┌─ Fragment
Traditie & Gebruiken
Salzburger Marionettentheater
Tekst: Emely Nobis / Beeld: Frits Roest
Om maar meteen een misverstand weg te nemen: Het Salzburger Marionettentheater is geen poppentheater voor kinderen – ook al zijn er tegenwoordig wel speciale programma’s voor kinderen en gezinnen . Sinds de oprichting in 1913 ligt de nadruk op een breed repertoire voor volwassenen: Mozarts Die Zauberflöte, Shakespeares Midsommernightsdream en Wagners Ring der Nibelungen naast meer populaire producties als The Sound of Music, Le Petit Prince of Alice in Wonderland. ‘Zelfs onze familievoorstellingen zijn meestal ingekorte versies van de gewone producties’, vertelt bedrijfsleider Susanne Tiefenbacher.
└─
# De opdracht:
1. Waarom is het Salzburger Marionettentheater volgens het artikel over dit theater geen poppentheater voor kinderen? Antwoord in één tot drie zinnen.
2. Beantwoord deze vragen over het artikel over het Salzburger Marionettentheater:
(a) In welk jaar is het theater opgericht?
(b) Welke functie heeft Susanne Tiefenbacher?
(c) Wie maakte het beeld bij het artikel?
3. Schrijf uit het artikel over het Salzburger Marionettentheater het stuk over dat begint bij "Traditie & Gebruiken" en eindigt bij "bedrijfsleider Susanne Tiefenbacher.".
De gegevens die nu volgen staan los van het artikel.
┌─ Ruwe gegevens
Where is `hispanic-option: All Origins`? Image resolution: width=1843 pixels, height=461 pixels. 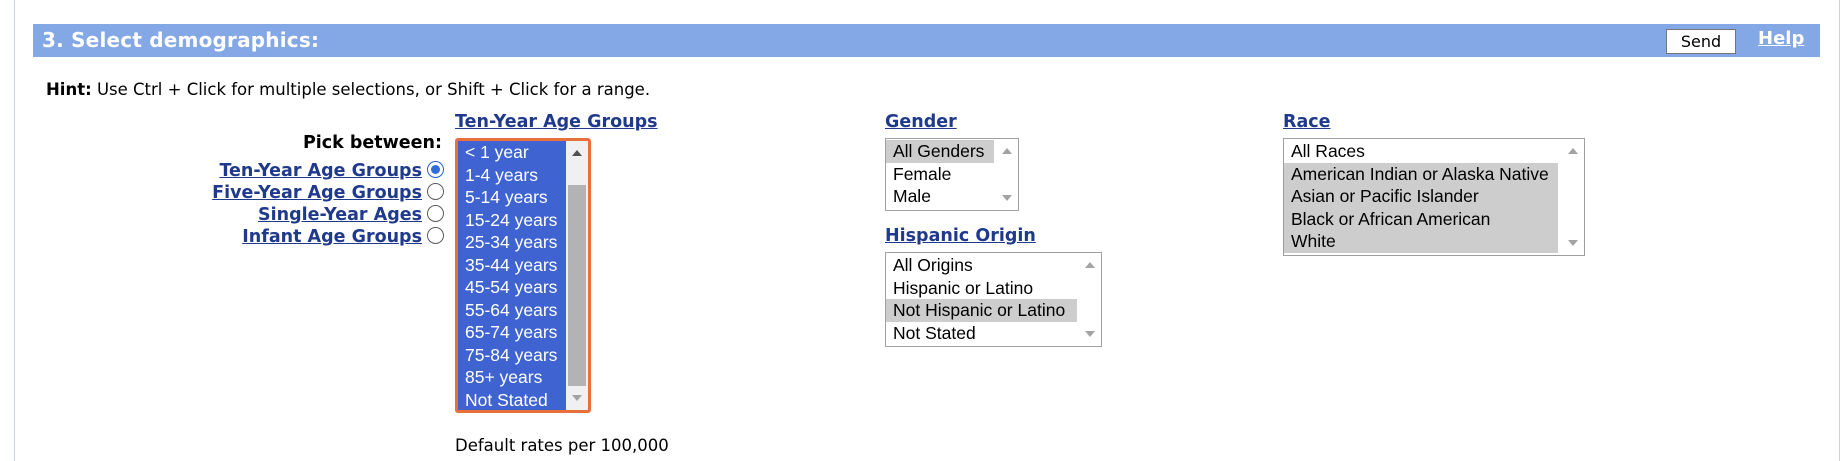 hispanic-option: All Origins is located at coordinates (982, 266).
└─
# Uitwerkingen:
1. Sinds de oprichting in 1913 ligt de nadruk op een breed repertoire voor volwassenen, met onder meer Mozarts Die Zauberflöte en Wagners Ring der Nibelungen. Volgens bedrijfsleider Susanne Tiefenbacher zijn zelfs de familievoorstellingen meestal ingekorte versies van de gewone producties.

2.
(a) In 1913.
(b) Ze is bedrijfsleider.
(c) Frits Roest.

3.
Traditie & Gebruiken
Salzburger Marionettentheater
Tekst: Emely Nobis / Beeld: Frits Roest
Om maar meteen een misverstand weg te nemen: Het Salzburger Marionettentheater is geen poppentheater voor kinderen – ook al zijn er tegenwoordig wel speciale programma’s voor kinderen en gezinnen . Sinds de oprichting in 1913 ligt de nadruk op een breed repertoire voor volwassenen: Mozarts Die Zauberflöte, Shakespeares Midsommernightsdream en Wagners Ring der Nibelungen naast meer populaire producties als The Sound of Music, Le Petit Prince of Alice in Wonderland. ‘Zelfs onze familievoorstellingen zijn meestal ingekorte versies van de gewone producties’, vertelt bedrijfsleider Susanne Tiefenbacher.